Oil prices have swung from over $100 per barrel to under $80 per barrel in a year. Indeed, some portfolios need to be optimally built to cushion such swings and what effects these have on the economy. Savvy investors would consider investing in the best-positioned companies in the sector to ease this volatility.
The key to riding the wave without falling off the board is to focus on where the tide is going rather than where it has come from. In the case of the oil industry, focusing on past price shocks will not be as productive as focusing on the companies that are best positioned to profit from these volatile periods.
Time savings and double-digit potential upside are what investors can find here today, where most of the work has been done to deliver the most promising stocks in the oil exploration niche.
Beginning with a good growth story, investors can hover over to Sitio Royalties (NYSE: STR), a company whose management wants to make a splash in earnings jumps. Analysts and markets are on board with the strategic value-adds this company is piling on, as rewards are being sent in bulk.
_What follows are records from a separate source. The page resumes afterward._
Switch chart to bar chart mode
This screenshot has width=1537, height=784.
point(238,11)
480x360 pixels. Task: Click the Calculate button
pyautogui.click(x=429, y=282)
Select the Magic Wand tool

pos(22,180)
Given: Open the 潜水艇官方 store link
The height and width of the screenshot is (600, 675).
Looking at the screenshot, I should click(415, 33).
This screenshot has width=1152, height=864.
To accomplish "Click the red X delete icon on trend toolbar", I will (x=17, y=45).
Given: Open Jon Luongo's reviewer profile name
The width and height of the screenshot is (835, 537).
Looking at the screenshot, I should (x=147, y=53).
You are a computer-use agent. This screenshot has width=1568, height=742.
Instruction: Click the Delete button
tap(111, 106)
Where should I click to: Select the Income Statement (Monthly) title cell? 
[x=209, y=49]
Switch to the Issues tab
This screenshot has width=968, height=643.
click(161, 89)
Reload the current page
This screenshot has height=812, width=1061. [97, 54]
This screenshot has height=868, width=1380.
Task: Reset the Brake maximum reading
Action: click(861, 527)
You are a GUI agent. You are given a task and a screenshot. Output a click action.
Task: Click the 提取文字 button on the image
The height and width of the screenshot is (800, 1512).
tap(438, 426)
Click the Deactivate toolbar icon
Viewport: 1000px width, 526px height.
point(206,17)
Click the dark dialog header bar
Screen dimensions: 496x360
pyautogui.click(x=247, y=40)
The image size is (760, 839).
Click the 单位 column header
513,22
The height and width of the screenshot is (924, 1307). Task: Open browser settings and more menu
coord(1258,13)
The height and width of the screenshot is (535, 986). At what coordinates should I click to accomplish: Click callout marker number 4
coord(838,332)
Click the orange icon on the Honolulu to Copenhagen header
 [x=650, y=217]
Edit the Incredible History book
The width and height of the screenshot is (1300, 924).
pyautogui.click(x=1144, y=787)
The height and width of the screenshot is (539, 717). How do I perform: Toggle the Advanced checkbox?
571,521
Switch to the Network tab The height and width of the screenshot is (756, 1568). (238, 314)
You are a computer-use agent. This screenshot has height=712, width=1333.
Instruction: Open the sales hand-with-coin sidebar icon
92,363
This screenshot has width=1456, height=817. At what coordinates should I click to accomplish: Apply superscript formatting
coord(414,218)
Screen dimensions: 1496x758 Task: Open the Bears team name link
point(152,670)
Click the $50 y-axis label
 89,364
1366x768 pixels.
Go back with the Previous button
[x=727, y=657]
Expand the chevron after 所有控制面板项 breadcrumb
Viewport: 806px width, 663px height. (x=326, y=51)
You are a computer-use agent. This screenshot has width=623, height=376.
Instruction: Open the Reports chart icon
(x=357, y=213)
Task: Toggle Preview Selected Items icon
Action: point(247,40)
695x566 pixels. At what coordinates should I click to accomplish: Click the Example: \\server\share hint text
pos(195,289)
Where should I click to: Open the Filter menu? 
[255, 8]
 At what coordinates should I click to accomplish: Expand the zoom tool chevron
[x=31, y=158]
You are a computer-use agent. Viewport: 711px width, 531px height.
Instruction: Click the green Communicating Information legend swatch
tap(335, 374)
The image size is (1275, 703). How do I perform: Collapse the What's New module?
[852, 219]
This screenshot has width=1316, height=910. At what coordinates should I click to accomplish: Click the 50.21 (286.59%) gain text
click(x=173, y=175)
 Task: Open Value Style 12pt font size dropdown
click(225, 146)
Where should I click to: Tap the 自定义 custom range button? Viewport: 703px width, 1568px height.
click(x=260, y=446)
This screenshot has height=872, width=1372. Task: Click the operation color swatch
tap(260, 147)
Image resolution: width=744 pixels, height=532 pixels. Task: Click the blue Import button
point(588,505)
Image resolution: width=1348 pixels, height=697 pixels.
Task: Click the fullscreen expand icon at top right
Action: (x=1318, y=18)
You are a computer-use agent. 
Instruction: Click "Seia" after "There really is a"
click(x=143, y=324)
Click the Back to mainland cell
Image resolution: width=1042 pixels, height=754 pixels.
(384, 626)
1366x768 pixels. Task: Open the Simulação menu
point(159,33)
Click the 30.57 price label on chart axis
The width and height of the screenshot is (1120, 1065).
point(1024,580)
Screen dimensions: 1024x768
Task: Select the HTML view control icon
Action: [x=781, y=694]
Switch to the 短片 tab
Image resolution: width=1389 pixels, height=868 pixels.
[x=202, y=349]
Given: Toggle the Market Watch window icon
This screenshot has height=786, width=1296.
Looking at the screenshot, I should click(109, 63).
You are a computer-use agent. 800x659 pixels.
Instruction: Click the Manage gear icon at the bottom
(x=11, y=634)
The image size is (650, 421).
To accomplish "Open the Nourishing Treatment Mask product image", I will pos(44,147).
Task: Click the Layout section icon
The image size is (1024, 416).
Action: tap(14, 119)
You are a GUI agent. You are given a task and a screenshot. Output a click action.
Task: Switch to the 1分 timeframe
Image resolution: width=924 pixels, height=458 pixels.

Expecting a 27.3% earnings per share jump for 2024, according to analyst projections, investors can get a sense of the momentum behind the business operations. These bullish viewpoints will trickle down directly into the expected consensus price target for this stock.
Sitio Royalties analyst ratings will show a consensus price target of $31.25, representing a total % upside potential of 29.4% from today's prices. The double-digit potential ceiling comes accompanied by a magical factor all investors look for in a business.
Within the second quarter 2023 earnings presentation, management updated investors on the recent $0.40 a share dividend payout, a boost from a year ago. Dividend income calculators will now show an additional dividend yield of 6.6% for those investors adding Sitio shares.
Congratulations are for both investors and management teams at Sitio since a bump in dividends can only mean that the company is having a better-than-expected period when it comes to financials.
Growth expectations may stem from the recent acquisitions made by Sitio, as detailed in their earnings press release. With new potential earnings from this new acquisition, the financial outlook for Sitio looks better than ever, and investors can feel better about exposing themselves to a likely rally in the stock.
There is an uncommon way to uncommon profits when it comes to Denbury (NYSE: DEN), where, as a standalone company, it promises much upside to common stock investors and, as a part of a giant machine, an even larger potential profit center.
Oil giant Exxon Mobil (NYSE: XOM) has sent a bit as recently as one month ago, which looked to acquire Denbury for a total price tag of $4.9 billion. Considering that the company's market capitalization today stands at $4.5 billion, investors stand to make an almost risk-free 8.8% premium to today's stock price.
Should this transaction go through as an all-stock transaction, Denbury shareholders will become the proud owners of new Exxon shares. The exposure switch would imply the exact positioning in Denbury's business model and the stability and dividend that come with Exxon's effort to consolidate.
As carbon emissions become the new foe of the energy industry, Denbury's CO2 capture technologies will become invaluable over the right amount of time, bringing the argument that management may reject Exxon's offer.
This importance can be seen in the company's second quarter 2023 earnings results, which reported operating solid income figures. However, considering management skipped guiding 2024 due to the pending merger with Exxon, investors can feel more confident that this deal will go through.
Denbury analyst ratings are landing on a consensus price target of $99.86 a share, which would provide an implied 12.8% upside potential from today's valuation, far above the stipulated premium provided by Exxon.
The original offer could become a secondary bid that more accurately reflects these targets, especially considering that EPS projections show a further 14% jump for next year, supporting the analyst upside case and adding more pressure for Exxon to increase its offer.
Black Stone Minerals
Switching things up a bit, here is a bit of a turnaround 'underdog' story: Black Stone Minerals (NYSE: BSM) has analysts in a bit of a contradicting pinch. However, markets are sure in their step by valuing the future of this one firm.
Black Stone analyst ratings agree that today's prices have a 15% upside potential despite an expected 20% decline for EPS in the next twelve months, as seen in projections. The trench is dug by market opinions regarding valuation, acting as the difference maker in this confusion.
Relative to a close competitor, Northern Oil & Gas (NYSE: NOG), markets are rewarding Black Stone's future earnings despite analyst expectations of a contraction.
Based on the forward price-to-earnings ratio, which looks to value the next twelve months of earnings, Black Stone's 10.8x multiple takes the cake. Significantly below, Northern Oil trades for a 5.2x multiple; here is why this matters for Black Stone.
A market willingness to pay a premium price for Black Stone over similar companies like Northern Oil can be taken as a sign of favoritism or a higher perceived 'quality' in the future potential earnings of the company. Investors should not ignore these trends.